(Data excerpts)
__________

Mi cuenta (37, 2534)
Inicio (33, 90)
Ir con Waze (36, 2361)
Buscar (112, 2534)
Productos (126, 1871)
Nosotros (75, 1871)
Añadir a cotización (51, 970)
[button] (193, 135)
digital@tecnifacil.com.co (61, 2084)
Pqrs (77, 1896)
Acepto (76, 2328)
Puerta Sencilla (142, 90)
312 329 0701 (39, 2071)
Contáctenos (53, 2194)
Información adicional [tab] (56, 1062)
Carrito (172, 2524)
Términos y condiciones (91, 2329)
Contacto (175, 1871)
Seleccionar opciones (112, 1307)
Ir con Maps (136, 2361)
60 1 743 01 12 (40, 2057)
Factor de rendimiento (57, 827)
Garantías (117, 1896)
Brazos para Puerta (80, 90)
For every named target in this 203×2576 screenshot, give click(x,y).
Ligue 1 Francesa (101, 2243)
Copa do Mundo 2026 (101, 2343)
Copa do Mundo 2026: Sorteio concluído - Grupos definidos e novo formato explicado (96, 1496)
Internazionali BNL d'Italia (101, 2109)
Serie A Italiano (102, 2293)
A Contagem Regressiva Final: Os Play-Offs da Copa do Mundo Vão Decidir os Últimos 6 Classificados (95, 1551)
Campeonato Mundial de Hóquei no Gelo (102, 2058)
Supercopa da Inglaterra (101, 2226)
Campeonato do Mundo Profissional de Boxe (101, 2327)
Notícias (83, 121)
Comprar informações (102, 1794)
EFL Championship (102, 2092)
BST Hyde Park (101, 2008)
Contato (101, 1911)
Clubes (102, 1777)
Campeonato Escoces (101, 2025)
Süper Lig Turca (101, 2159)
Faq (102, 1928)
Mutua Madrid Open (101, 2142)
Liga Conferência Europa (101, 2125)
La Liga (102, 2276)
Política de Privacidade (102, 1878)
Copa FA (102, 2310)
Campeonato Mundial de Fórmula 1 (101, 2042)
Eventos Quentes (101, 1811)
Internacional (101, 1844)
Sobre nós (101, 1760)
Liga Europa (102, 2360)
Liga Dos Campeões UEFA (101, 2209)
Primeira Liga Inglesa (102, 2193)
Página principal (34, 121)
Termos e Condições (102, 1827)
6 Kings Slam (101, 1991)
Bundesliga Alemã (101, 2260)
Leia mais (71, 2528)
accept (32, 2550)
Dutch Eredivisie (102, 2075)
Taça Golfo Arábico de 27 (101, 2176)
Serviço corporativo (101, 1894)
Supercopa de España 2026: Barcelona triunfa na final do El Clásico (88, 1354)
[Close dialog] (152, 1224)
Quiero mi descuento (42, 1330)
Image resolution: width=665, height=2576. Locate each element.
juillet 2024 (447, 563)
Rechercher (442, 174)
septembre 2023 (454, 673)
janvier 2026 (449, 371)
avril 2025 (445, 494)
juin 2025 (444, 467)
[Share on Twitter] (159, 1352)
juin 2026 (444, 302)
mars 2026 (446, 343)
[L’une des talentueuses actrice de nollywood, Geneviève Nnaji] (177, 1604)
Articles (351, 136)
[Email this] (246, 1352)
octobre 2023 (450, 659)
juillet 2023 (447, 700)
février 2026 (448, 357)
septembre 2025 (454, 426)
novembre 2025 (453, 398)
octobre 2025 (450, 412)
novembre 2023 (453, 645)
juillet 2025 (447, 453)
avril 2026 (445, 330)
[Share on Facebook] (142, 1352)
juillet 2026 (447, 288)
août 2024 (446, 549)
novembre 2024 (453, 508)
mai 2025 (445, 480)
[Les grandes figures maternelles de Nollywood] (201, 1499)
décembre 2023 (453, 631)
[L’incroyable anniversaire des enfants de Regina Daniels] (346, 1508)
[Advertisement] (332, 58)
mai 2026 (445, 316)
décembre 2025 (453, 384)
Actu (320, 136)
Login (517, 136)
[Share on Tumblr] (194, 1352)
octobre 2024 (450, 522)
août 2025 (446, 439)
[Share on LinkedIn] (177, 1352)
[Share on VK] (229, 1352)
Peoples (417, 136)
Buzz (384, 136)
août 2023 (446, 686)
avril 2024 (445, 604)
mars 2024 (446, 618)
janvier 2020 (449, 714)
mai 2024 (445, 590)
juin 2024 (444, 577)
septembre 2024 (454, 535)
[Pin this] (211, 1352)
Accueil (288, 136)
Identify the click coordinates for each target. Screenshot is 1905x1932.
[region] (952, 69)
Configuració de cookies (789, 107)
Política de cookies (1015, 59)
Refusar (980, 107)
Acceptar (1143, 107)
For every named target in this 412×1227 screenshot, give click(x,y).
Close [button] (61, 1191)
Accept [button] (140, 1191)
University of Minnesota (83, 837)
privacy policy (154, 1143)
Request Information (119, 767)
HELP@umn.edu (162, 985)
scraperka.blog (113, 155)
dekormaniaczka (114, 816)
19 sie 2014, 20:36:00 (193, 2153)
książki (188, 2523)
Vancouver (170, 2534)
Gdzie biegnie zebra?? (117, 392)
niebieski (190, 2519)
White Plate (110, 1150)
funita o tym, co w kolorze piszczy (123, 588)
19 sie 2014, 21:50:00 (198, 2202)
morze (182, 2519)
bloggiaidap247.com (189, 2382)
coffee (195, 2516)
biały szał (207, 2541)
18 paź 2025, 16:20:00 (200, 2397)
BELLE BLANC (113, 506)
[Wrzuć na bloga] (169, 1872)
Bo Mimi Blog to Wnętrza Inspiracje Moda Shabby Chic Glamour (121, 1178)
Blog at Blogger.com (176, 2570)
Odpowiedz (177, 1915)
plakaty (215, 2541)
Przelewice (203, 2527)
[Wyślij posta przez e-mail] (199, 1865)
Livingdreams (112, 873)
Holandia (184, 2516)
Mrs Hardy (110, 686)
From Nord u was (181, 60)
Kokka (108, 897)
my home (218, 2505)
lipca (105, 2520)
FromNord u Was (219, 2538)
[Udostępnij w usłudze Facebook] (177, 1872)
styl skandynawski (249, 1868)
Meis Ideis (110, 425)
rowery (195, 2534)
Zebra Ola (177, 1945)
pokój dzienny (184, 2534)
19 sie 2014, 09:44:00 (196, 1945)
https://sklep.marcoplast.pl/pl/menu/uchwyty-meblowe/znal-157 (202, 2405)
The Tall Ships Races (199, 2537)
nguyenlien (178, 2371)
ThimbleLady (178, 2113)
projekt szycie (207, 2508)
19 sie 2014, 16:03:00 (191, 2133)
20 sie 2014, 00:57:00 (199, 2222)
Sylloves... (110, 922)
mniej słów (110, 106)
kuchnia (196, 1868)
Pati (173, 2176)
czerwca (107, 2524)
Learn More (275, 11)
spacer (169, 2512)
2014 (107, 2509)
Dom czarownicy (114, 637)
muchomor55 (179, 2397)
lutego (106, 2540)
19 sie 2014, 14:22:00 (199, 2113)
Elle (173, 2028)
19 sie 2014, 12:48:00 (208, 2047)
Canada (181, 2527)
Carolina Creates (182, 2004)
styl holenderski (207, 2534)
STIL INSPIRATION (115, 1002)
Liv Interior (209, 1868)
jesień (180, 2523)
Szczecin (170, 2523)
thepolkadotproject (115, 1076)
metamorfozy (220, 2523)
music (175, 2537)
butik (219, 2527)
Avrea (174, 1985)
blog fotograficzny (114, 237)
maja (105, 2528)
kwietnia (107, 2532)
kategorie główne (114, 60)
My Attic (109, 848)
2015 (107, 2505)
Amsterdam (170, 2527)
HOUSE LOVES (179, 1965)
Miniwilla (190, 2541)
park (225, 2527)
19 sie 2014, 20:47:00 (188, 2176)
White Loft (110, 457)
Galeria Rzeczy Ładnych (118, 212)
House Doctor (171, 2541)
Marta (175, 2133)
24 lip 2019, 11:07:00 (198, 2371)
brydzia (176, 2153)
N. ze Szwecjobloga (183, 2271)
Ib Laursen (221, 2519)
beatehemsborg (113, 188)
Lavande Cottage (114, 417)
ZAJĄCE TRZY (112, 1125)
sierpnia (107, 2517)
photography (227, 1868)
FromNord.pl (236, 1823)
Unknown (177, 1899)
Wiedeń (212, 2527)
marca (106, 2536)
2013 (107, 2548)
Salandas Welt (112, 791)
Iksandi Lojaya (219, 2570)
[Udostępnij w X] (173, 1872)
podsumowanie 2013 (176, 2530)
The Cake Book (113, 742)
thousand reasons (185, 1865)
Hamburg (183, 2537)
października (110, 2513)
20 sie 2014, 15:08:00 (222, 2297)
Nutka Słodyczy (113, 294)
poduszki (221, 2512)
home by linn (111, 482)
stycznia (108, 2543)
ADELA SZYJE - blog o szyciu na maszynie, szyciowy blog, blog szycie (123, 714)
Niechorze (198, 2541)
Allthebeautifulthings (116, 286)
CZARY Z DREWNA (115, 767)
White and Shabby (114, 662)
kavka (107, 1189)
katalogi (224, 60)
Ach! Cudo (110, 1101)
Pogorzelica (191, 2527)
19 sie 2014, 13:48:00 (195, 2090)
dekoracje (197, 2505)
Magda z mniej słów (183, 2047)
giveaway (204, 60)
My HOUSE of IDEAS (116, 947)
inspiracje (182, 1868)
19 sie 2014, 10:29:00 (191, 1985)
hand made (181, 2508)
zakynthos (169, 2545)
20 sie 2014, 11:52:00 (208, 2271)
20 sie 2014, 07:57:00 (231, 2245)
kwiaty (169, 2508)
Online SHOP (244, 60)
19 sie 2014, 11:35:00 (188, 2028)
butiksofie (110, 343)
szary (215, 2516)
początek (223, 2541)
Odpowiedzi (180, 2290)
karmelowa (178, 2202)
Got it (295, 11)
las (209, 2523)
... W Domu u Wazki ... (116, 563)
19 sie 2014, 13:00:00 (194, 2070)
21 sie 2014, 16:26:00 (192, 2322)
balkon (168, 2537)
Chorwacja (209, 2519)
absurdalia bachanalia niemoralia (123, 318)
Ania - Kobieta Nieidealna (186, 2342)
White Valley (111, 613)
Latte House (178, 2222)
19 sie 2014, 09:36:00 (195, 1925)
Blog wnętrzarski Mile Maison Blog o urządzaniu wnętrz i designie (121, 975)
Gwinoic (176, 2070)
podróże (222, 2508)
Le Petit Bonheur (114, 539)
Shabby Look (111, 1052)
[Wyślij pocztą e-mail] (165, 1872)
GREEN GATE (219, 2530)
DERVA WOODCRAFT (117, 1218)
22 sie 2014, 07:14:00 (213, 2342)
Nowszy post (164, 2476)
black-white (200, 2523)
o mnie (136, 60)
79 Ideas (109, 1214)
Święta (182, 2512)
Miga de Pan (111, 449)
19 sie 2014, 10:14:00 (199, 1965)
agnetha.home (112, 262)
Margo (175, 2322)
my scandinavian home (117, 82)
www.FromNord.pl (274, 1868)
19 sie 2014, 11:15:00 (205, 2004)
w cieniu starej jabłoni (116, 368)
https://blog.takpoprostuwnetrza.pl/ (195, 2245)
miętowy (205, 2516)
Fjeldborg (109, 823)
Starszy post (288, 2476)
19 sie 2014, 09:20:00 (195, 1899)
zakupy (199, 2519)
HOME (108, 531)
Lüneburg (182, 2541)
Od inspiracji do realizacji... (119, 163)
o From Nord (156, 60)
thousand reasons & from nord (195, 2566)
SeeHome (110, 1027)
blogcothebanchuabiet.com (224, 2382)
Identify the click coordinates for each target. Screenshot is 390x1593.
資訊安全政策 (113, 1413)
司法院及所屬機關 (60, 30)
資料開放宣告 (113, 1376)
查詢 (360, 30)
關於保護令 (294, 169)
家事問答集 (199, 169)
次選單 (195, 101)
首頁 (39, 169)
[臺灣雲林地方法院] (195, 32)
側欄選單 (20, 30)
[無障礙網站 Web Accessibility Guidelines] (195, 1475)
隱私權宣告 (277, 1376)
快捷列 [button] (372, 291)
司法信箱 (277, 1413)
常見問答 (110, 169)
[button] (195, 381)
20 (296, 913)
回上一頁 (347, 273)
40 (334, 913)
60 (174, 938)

__________

§ **TASK DESCRIPTION**
For this exercise, please output exactly the lines above starting at the line with "avril 2024 (445, 604)" and ending at the line with "Bo Mimi Blog", ends included.

§ **WORKED SOLUTION**
avril 2024 (445, 604)
mars 2024 (446, 618)
janvier 2020 (449, 714)
mai 2024 (445, 590)
juin 2024 (444, 577)
septembre 2024 (454, 535)
[Pin this] (211, 1352)
Accueil (288, 136)
Identify the click coordinates for each target. Screenshot is 1905x1932.
[region] (952, 69)
Configuració de cookies (789, 107)
Política de cookies (1015, 59)
Refusar (980, 107)
Acceptar (1143, 107)
For every named target in this 412×1227 screenshot, give click(x,y).
Close [button] (61, 1191)
Accept [button] (140, 1191)
University of Minnesota (83, 837)
privacy policy (154, 1143)
Request Information (119, 767)
HELP@umn.edu (162, 985)
scraperka.blog (113, 155)
dekormaniaczka (114, 816)
19 sie 2014, 20:36:00 (193, 2153)
książki (188, 2523)
Vancouver (170, 2534)
Gdzie biegnie zebra?? (117, 392)
niebieski (190, 2519)
White Plate (110, 1150)
funita o tym, co w kolorze piszczy (123, 588)
19 sie 2014, 21:50:00 (198, 2202)
morze (182, 2519)
bloggiaidap247.com (189, 2382)
coffee (195, 2516)
biały szał (207, 2541)
18 paź 2025, 16:20:00 (200, 2397)
BELLE BLANC (113, 506)
[Wrzuć na bloga] (169, 1872)
Bo Mimi Blog to Wnętrza Inspiracje Moda Shabby Chic Glamour (121, 1178)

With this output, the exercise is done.